Amboesi, pater eruditionum,
Argivâ et Latiâ madens Minervâ,
Paulinâ in Cathedrâ diserte præco,
Idemque hæreseos severe censor,
Priscorum nova norma Episcoporum,
Antistes pie, Pauperum patrone,
Custos virginitatis atque amator,
Tu quocunquè ieris, sequeris agnum.

  1. * Chevalier, et non écuyer, dit Joly.
  2. * Cette conjecture de Bayle semble probable à Joly, malgré l’avis du généalogiste d’Hozier.
  3. (*) La postérité de cet homme suppose présentement, mais très-faussement, sur la conformité du nom, qu’elle est une branche de l’illustre maison d’Amboise ; mais on peut assurer très-positivement :

    1°. Que Jean d’Amboise, père de François d’Amboise, était natif de la ville de Douai en Flandre ; qu’il fut successivement chirurgien des rois François Ier., Henri II, François II, Charles IX et Henri III ; qu’il fut naturalisé par lettres du 29 de janvier de l’an 1566, en qualité alors de valet de chambre et chirurgien du roi Charles IX ; qu’il mourut le 13 de décembre de l’an 1584 ; et qu’il fut enterré dans l’église de Saint-Gervais, à Paris, avec Marie Fromager, sa femme, fille de Jean Fromager, aussi chirurgien juré au châtelet de Paris, et chirurgien du roi.
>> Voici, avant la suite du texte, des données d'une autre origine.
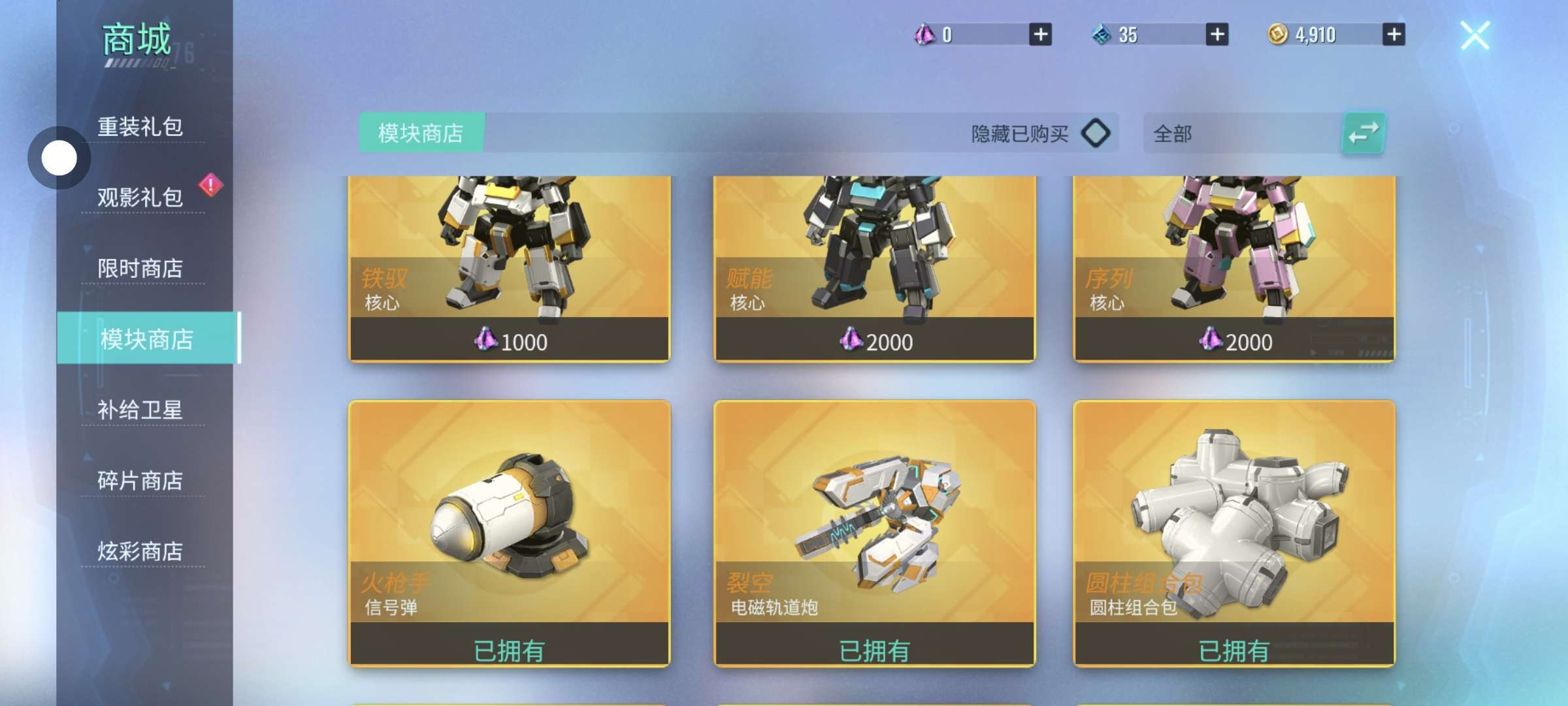Add more blue gem currency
    2°. Que François d’Amboise, fils de Jean, fut baron de la Chartre-sur-Loire, et seigneur d’Hémeri et de Vezeul en Touraine, etc. ; conseiller, puis président au parlement de Bretagne ; avocat général au grand conseil l’an 1586 ; maître des requêtes en 1597 ; et conseiller au conseil privé, et enfin conseiller d’état en 1604 ; qu’il épousa le 15 de janvier 1594 Marguerite Cousinet, fille d’un notaire de la ville de Meaux, vivante encore l’an 1634 ; qu’au mois de juillet de l’an 1589, le roi Henri III le créa chevalier, en considération des services que son père avait rendus à quatre des prédécesseurs de ce prince ; et voici la copie de ces lettres de chevalerie.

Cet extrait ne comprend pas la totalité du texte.